I’m one of those oddballs that actually enjoys vulnerability.  When I live open, I feel a freedom I can’t express.  I’m not hiding behind armour of protection or working hard to maintain an exhausting image of perfection.  That being said, as much as living open and vulnerable can encourage others to feel freedom to do the same, it also attracts arrows.  When your armour is down, those arrows hurt.  It’s tempting to want to put the armour back on, make the walls of the heart even thicker, thus repeating the cycles of exhaustion of trying to keep up appearances to avoid the arrows.

It feels like one just can’t win, doesn’t it?

As of late I have once again had flying arrows challenge my love of vulnerability.  Arrows that have sought to destroy my courage to live out loud and free in who I am.  The woman-wall-building tendency pulls at my heart with a strong rope.  I can feel my spirit becoming weary from fighting against it.  I want to give in.  Pretension looks appealing.  Our culture seems to promote having an aloof disposition.  I confess you to you precious reader, that I’ve actually tried it once or twice.  It was the most awkward feeling I can honestly say I’ve ever felt.  I didn’t feel “true”, if that makes sense?  It felt cold and unnatural.
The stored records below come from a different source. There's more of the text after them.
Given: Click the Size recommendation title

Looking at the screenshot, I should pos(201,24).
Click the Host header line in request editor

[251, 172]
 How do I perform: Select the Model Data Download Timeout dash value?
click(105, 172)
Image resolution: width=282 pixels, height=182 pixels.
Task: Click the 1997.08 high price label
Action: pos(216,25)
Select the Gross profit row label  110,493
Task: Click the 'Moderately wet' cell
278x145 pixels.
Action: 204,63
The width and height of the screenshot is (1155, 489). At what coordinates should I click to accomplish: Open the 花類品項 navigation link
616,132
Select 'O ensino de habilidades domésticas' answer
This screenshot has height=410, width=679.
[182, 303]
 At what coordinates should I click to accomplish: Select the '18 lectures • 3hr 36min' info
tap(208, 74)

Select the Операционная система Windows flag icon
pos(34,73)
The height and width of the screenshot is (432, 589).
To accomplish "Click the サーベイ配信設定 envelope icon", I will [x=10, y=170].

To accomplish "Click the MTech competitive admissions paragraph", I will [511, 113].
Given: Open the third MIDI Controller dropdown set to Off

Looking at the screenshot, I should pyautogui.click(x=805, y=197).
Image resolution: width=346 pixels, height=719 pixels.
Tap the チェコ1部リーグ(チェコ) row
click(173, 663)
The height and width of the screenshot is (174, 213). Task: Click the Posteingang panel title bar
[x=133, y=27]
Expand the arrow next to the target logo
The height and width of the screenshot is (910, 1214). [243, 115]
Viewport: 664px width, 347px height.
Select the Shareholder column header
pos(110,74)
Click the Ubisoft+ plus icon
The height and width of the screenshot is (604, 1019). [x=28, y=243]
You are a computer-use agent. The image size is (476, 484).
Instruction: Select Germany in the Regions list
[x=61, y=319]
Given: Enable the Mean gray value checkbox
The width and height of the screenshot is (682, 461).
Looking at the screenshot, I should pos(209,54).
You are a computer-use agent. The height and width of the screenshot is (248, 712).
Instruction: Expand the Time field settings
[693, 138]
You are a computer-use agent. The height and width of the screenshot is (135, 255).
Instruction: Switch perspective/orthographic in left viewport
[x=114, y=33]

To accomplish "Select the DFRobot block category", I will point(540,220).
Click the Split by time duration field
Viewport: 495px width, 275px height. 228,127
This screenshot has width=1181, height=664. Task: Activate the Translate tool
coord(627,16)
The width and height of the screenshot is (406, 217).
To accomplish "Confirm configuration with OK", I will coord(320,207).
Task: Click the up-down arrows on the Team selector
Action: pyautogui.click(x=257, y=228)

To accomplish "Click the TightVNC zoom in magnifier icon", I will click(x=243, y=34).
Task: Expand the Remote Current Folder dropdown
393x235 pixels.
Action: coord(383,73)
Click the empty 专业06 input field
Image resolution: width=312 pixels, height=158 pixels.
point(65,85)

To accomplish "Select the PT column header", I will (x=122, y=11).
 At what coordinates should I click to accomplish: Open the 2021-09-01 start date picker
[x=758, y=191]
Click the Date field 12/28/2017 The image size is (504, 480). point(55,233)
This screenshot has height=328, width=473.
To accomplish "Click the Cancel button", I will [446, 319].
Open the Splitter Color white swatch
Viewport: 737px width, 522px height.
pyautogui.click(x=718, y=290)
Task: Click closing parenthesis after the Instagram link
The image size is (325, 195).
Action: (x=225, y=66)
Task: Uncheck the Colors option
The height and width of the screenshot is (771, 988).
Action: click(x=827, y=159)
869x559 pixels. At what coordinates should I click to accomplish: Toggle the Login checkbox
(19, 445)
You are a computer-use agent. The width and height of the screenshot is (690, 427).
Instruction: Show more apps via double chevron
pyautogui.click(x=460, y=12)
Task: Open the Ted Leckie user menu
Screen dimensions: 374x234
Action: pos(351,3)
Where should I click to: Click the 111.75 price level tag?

I’m presently reading the book, “Daring Greatly” by Brene Brown who studies vulnerability and shame.  She describes vulnerability as “sounding like truth but feeling like courage”.  It takes heap loads of courage to step into the arena exposing your true self.  As courageous as it is, there’s nothing like the feeling of truth.  I’ve decided once again that I value the feeling of truth over the feeling of rejection.  I love what Brene writes; “Regardless of our willingness to do vulnerability, it does us.  When we pretend that we can avoid vulnerability we engage in behaviours that are often inconsistent with who we want to be”.  I’d rather take the hard road and achieve who I want to be through rough blows due to exposure than take a shallow road trying to be who others want me to be only to avoid rejection that is probably inevitable anyways.

Here’s the number one thing I’m learning about vulnerability that is helping me guard it and maintain it as a value in my life: “Vulnerability is about sharing our feelings and our experiences with people who have earned the right to hear them. Vulnerability without boundaries leads to disconnection, distrust and disengagement.  Disengagement triggers shame and our greatest fears – the fears of being abandoned, unworthy and unlovable.  Nothing has transformed my life more than realizing that it’s a waste of time to evaluate my worthiness by weighing the reaction of people who are in the stands.” (Daring Greatly).  That’s right.  The people who are with me in the arena, fighting with me are the ones who have earned the right to the inner chambers of my heart.  The balance is learning what living “open” looks like to those who are outside that circle, without stepping over the boundary that leads to disconnection, distrust and disengagement.

Vulnerability is contagious.  It inspires and brings a feeling of safety to those who are around it.  What do you think about boundaries in vulnerability?  What does it look like to live with arms wide open, yet with boundaries?  I would love to hear your thoughts.